It’s 2019 and there isn’t space in your life, kitchen or grill for half-truths. Here are a few commonly shared myths that you should not believe.
Myth: Tell the grill’s temperature by holding your hand over it
First of all—no. Second, why complicate things when many of our grills come with built-in lid thermometers? You can find them on our charcoal grills like the Original Kettle Premium 57cm, in all of our Spirit grills, and in our compact and portable Weber Q gas grills. Everyone reacts to heat differently and there is no way—not even if you’re a very talented cook—can you hold your hand over a hot grate and just know.
Myth: The hotter the grill is the better
A grill that can go a wide range of temperatures gives you flexibility, but high heat is not always the answer to everything. Depending on what you’re cooking and which method you’re using (searing, grilling, roasting or even baking), each ingredient should be treated differently to yield optimum results and flavor. There is no one heat setting that fits all. A good barbecue cook knows the right temperature to use—or at least is willing to follow the ones recommended in our recipes!

> Work instructions
a – Return the passage of the grilling myths text from "It’s 2019 and" up to and including "and just know.", copied word for word.
b – Extend the grilling myths text beyond its final sentence.

> Records supplied
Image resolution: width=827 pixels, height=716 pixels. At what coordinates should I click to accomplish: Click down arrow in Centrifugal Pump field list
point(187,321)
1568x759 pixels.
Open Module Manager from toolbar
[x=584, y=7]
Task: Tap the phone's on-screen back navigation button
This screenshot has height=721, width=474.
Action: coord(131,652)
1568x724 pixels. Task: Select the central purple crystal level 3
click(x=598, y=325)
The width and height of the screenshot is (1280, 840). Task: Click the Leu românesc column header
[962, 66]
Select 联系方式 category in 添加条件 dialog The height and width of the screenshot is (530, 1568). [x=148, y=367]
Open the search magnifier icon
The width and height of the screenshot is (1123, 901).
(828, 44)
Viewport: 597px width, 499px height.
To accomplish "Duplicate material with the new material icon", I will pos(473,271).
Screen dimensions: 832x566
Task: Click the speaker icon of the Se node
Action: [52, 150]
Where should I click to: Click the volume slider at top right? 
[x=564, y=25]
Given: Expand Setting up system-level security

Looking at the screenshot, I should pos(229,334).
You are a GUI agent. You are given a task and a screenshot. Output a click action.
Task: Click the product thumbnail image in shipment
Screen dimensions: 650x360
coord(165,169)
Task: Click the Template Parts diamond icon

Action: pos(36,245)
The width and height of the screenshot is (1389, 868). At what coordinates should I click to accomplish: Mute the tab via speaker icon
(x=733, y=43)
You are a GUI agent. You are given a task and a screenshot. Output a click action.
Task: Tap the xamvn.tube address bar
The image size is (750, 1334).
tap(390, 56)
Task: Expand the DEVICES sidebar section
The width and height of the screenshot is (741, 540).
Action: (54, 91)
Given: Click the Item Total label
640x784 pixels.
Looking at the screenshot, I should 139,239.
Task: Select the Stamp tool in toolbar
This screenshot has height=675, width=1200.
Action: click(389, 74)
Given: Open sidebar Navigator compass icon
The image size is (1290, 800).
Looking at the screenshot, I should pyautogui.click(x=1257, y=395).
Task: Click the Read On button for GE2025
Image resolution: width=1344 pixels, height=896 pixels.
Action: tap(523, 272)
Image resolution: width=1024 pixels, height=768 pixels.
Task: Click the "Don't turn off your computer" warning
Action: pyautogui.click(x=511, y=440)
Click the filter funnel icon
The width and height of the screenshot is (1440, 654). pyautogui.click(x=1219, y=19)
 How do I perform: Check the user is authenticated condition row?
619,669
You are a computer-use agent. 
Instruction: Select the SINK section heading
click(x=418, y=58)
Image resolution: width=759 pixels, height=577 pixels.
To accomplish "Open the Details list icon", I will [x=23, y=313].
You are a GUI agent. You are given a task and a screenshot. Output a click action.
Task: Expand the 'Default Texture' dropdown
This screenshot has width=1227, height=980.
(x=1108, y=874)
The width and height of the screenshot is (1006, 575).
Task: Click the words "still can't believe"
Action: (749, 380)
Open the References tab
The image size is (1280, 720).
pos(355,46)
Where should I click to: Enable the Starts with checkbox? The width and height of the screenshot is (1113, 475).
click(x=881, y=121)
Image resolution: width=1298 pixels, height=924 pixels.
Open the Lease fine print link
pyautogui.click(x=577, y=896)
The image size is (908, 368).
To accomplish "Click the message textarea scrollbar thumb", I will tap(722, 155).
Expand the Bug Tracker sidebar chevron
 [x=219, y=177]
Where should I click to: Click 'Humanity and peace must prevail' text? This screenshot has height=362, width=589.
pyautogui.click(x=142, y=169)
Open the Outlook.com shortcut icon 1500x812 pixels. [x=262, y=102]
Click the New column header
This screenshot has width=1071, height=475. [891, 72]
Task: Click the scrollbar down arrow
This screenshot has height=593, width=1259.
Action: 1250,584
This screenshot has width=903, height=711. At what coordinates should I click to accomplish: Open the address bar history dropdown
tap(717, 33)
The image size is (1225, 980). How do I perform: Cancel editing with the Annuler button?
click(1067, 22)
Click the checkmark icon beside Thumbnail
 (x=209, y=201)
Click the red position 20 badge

> Numbered responses
a –
It’s 2019 and there isn’t space in your life, kitchen or grill for half-truths. Here are a few commonly shared myths that you should not believe.
Myth: Tell the grill’s temperature by holding your hand over it
First of all—no. Second, why complicate things when many of our grills come with built-in lid thermometers? You can find them on our charcoal grills like the Original Kettle Premium 57cm, in all of our Spirit grills, and in our compact and portable Weber Q gas grills. Everyone reacts to heat differently and there is no way—not even if you’re a very talented cook—can you hold your hand over a hot grate and just know.

b –
Myth: The red juice oozing from your grilled steak is blood
It’s actually just water. The red hue comes from myoglobin, a protein that helps muscle tissue store oxygen. Also, if it were blood, the red would be significantly darker.
Myth: Marinades tenderize meat
Most of the time, marinades are just a surface treatment that add flavor and do not make your meat more tender. Just think of your steak as an already saturated sponge with little space for more liquid. While flavor molecules like salt can split up and penetrate the surface, others like your pepper and garlic are unable to get pass the surface pores.
Many marinade recipes include ‘tenderizing ingredients’ such as citrus, beer, cola and pineapple but even then they only primarly work on the surface, and done wrongly it could even toughen your meat or make it mushy. Imagine, if you will, your meat proteins as rows of coiled ribbons that bind to each other closely. An acidic marinade (citrus, vinegar or wine) breaks and unwinds them temporarily and then they bond loosely together again. When the marinade is too acidic, these bonds tighten, squeezing the water out causing the meat to become tough.
Myth: Gas grills = bland food
We suspect this might have been perpetrated by charcoal snobs who want to keep their process pure. While the debate rages on about whether which is better—to be honest, we believe any grilling is good grilling if it suits your needs and tastes—it is absolutely not true that food grilled over a gas grill will turn out flavorless.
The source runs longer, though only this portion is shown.